It’s a bit of on-campus cross-pollinization: Edmonds Community College’s Engineering Club is building a machine to help the Beekeeping Club get honey from hives.
Former Engineering Club president Johnathan Mensonides is one of five students working this summer on the honey extractor.
To do so, the students have spent time at Monroe Hall using 3-D printers to build parts for the machine.
With the 3-D printers, Mensonides, 20, of Mukilteo, is able to design the individual pieces on the computer screen and actually create the parts in the lab.
“I think they’re amazing,” Mensonides said of the 3-D printers. “It puts creating things into the students’ hands themselves.”
The 3-D printers are new pieces of equipment the college received as a direct result of the deal the state put together to help convince the Boeing Co. to place the final assembly and wing work of the future 777X jetliner in Everett.
In the agreement, the state pumped $17 million into education and training of future aerospace workers.
The Engineering Technology Department used dollars received this year to purchase seven new 3-D printers, two 3-D scanners, a robotic arm and an injection molder.
The new equipment cost more than $80,000, the lion’s share coming from the Boeing deal, said Jason Sawatzki, lab technician for the department. Other money came from Work Force Development funds.
The college gets money for new equipment every year, but just not this much at once.
“We probably wouldn’t have gotten this windfall in one year,” Sawatzki said.
While the college has had 3-D printers for about 10 years, the new equipment is more modern and more cost effective than the old printers.
“This is really what the revolution is,” Sawatzki said. “Now I don’t have to tell students whether or not they can go print. If they waste a part, chances are the part cost a quarter rather than $50 like it did five years ago.”

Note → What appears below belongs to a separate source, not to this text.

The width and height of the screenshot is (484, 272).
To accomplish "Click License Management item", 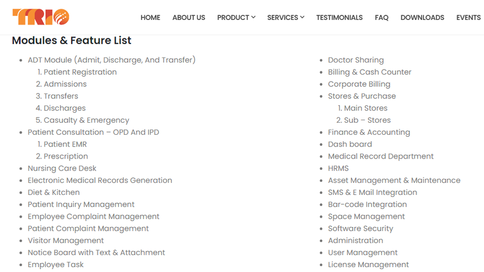I will tap(368, 265).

And together, the equipment allows the students to create a project and take it from concept to prototype and even produce hundreds of items.
What will those projects be?
“That’s up to our student’s imagination,” Sawatzki said. “I’ve learned not to speculate on what our students come up with.”
In classes this fall, the students can dream up projects that they can talk about during interviews at Boeing, Fluke or other companies that hire Edmonds Community College students.
“That’s what the goal is,” Sawatzki said. “To get these students hired when they get done here.”
For this summer, the new equipment is allowing students to build a machine to extract honey from honeycombs using centrifugal force.
The Beekeeping Club put up the money for the project and the Engineering Club is getting the experience.
And maybe the Engineering Club will get a little honey.
“That depends on how generous they are,” Mensonides said. “But really, this is just a great opportunity for us.”